What's still missing

  • ❌ Cannot check both attacker and honest-party reasoning simultaneously (For ZKP)
  • ❌ Approximate verification → false positives
  • ❌ No Dolev-Yao attacker model for ZK settings
  • ❌ No native support for ZKP semantics

The Dolev-Yao Gap

The Dolev-Yao (DY) model is the standard attacker for cryptographic protocols:

  • Attacker controls the network
  • Can intercept, replay, modify, compose messages
  • Cannot break cryptographic primitives

Why it matters for Tornado Cash-like systems:

All messages are broadcast publicly on-chain. Is DY attacker a suitable threat model?

Current epistemic tools don't handle DY attackers well. This is still a open problem.

The Complexity Problem

Epistemic verification tracks knowledge states across all agents.

51 minutes for some basic hash protocol cases.
Timeouts beyond that.

Why it explodes

Each new interaction multiplies the number of possible worlds to track.

Public blockchain broadcasts make this worse — everything is observable, so the state space for an attacker is enormous.

This is the practical blocker even if the theory is sound.

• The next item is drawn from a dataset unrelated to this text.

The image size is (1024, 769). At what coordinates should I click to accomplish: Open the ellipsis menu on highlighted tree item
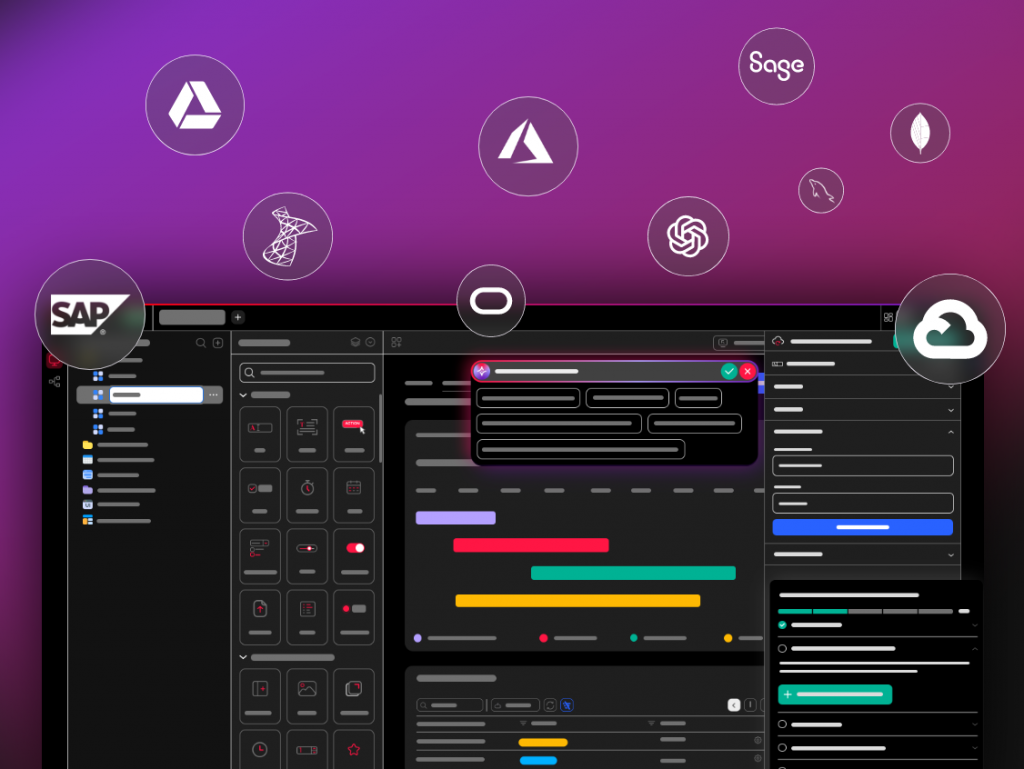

What We'd Want to Verify: Zcash Threat Model

The Zcash wallet threat model lists exactly the kind of invariants we'd want to check automatically:

  • Can't tell what the user's current shielded balance is
  • Can't learn value, memo field, etc. of shielded transactions
  • Can't find out a wallet address unless the user revealed it
  • ...

These are epistemic properties. They're about what an attacker knows.

Encoding these in a verifiable formal language is the end goal.

What Complete Tooling Would Need

For Tornado Cash-like formal privacy verification:

Requirement Status
Dolev-Yao attacker model ❌ Open problem
ZKP semantics in epistemic logic ⚠️ Partial (Costa et al.)
Dynamic protocol support ⚠️ Partial
Scalable state space handling ❌ Unsolved
Public broadcast channel support ❌ Missing
Practical tooling ❌ Research-only

Open Problems

These feel tractable — not fundamental barriers:

  1. DY + epistemic logic unification — formalism exists, tooling doesn't
  2. Symbolic ZKP representation — how do you model a SNARK in possible-worlds semantics without computational assumptions?
  3. State space pruning — can we exploit structure in ZK protocols to reduce blowup?
  4. Public channel handling — most epistemic models assume private channels

Summary

We can verify soundness and completeness.

We cannot yet automatically verify privacy.

Epistemic logic is the right framework — the tooling just isn't there yet.